→ What is expected:
Go through the records and filter out every line lacking the word "agent"; copy the lines that remain.

→ Dataset content:
──────────────────────────────
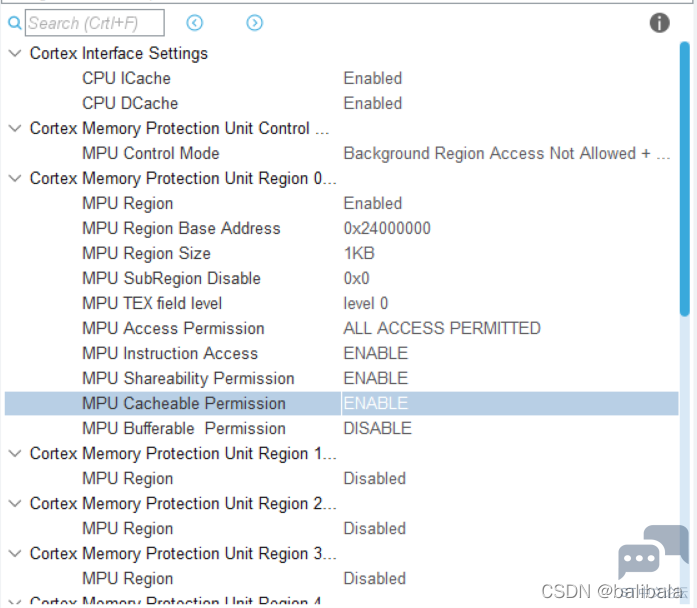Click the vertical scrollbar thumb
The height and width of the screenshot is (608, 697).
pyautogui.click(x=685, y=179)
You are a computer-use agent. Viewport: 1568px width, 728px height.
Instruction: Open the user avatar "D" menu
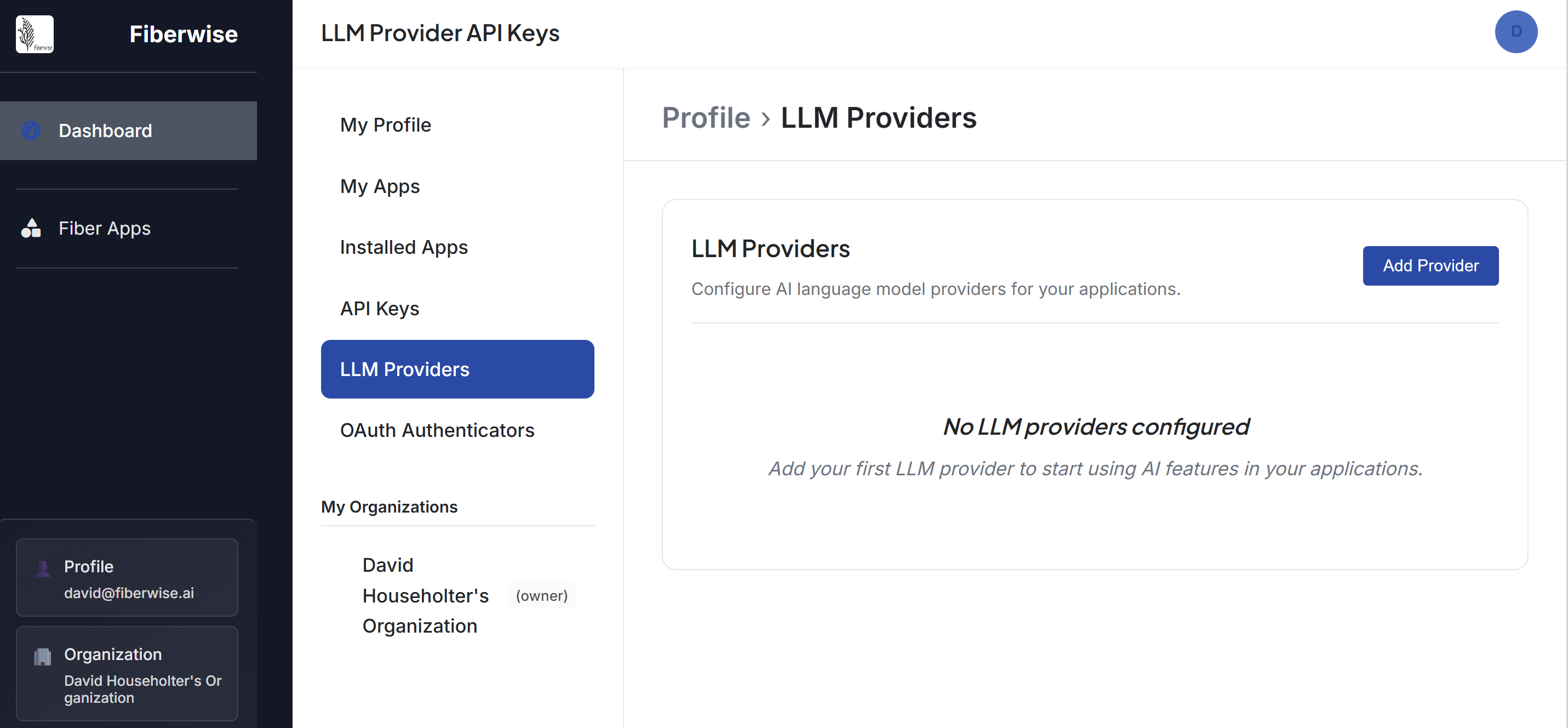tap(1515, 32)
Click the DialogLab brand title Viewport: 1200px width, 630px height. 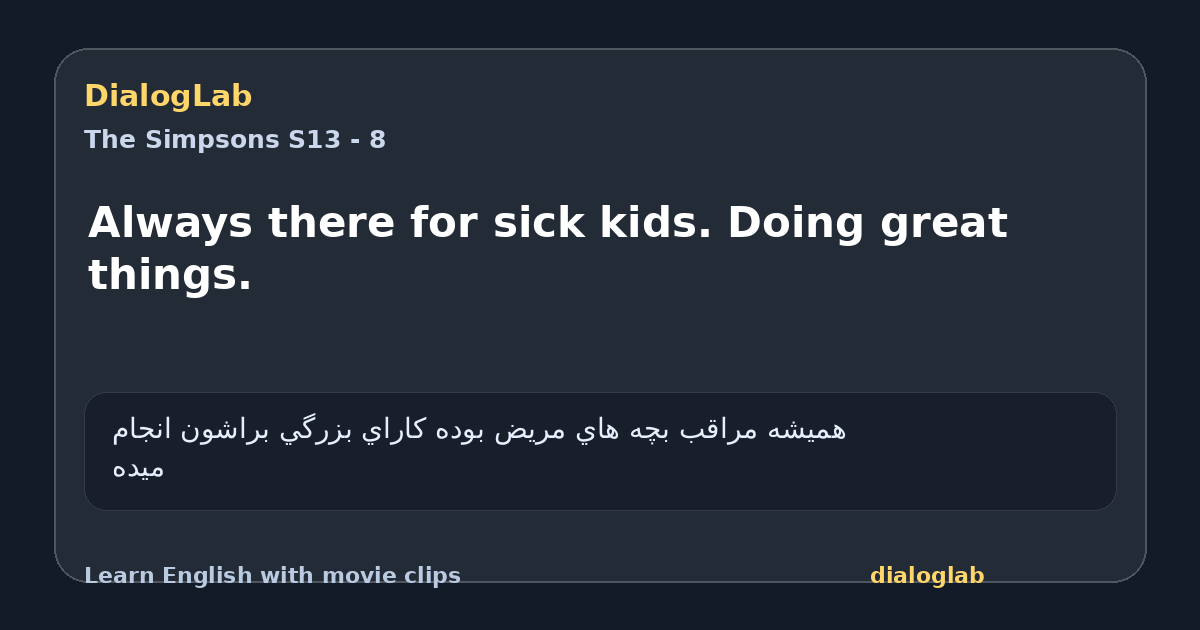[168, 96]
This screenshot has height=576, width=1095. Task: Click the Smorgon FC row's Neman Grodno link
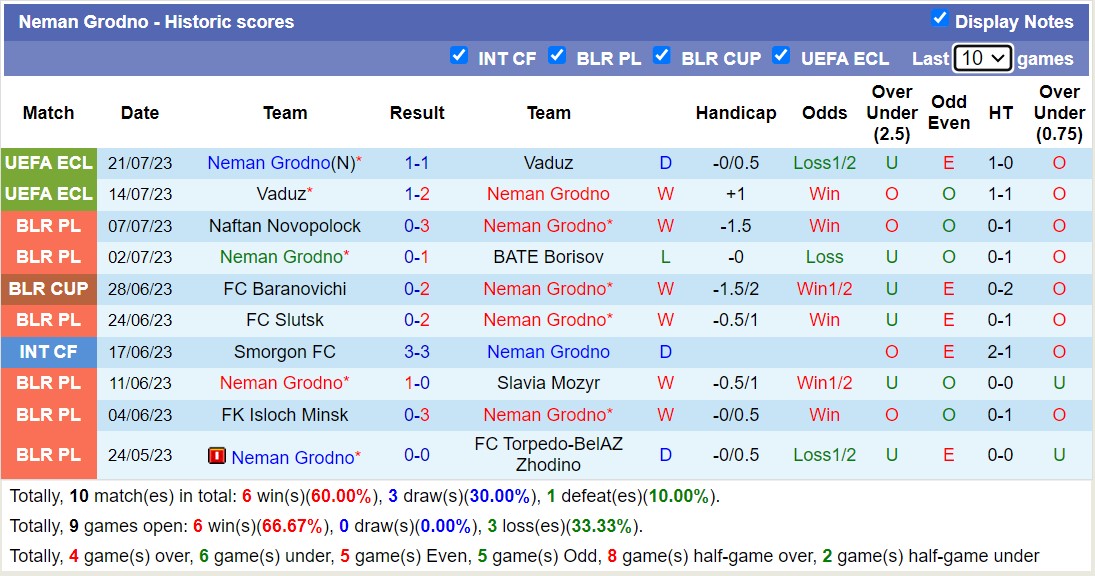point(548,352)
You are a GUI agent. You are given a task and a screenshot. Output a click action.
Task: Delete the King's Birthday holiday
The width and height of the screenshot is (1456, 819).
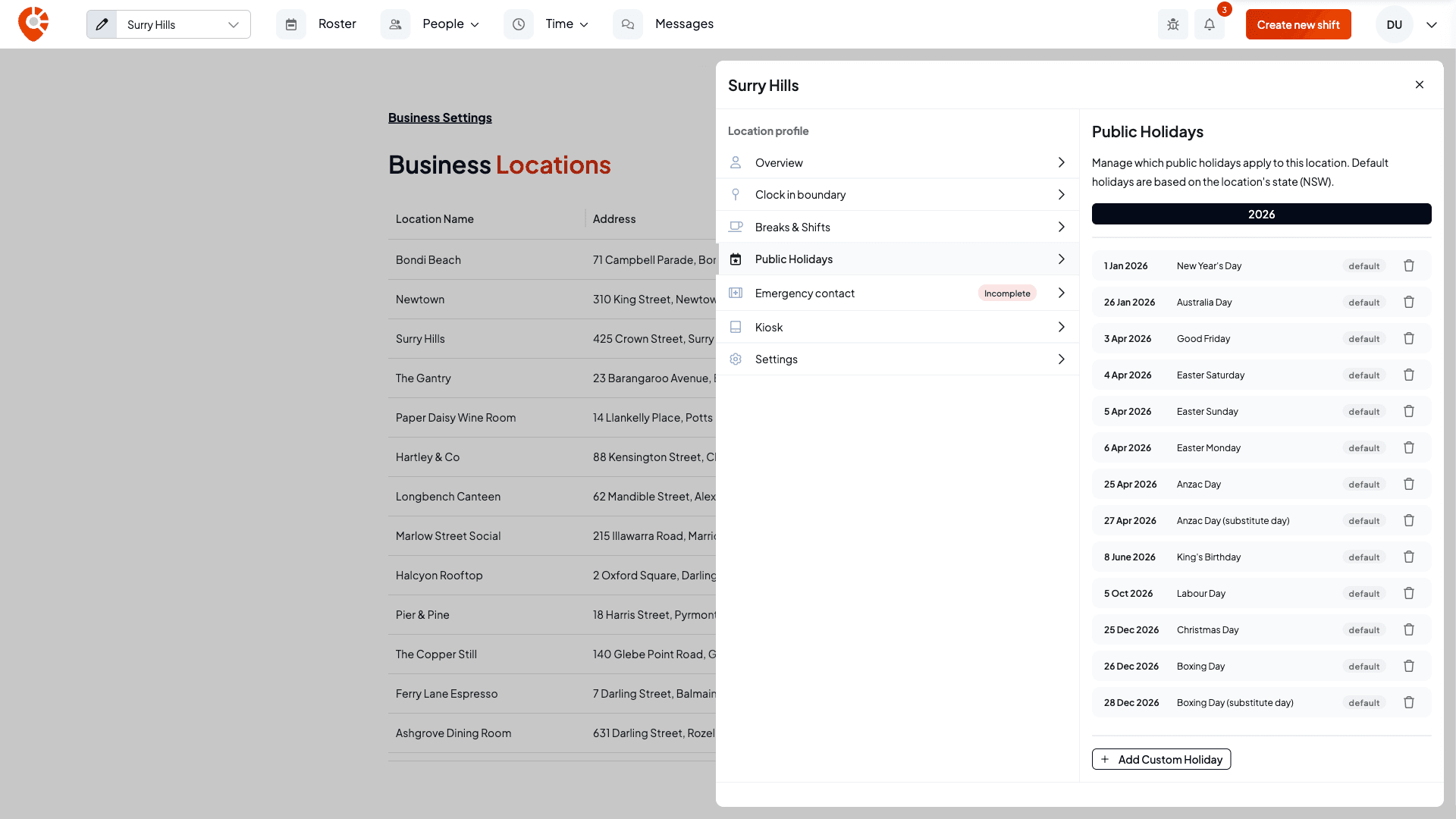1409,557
──────────────────────────────
→ Result of this task:
You are a computer-use agent. Viewport: 1568px width, 728px height.
You are a GUI agent. You are given a task and a screenshot. Output a click action.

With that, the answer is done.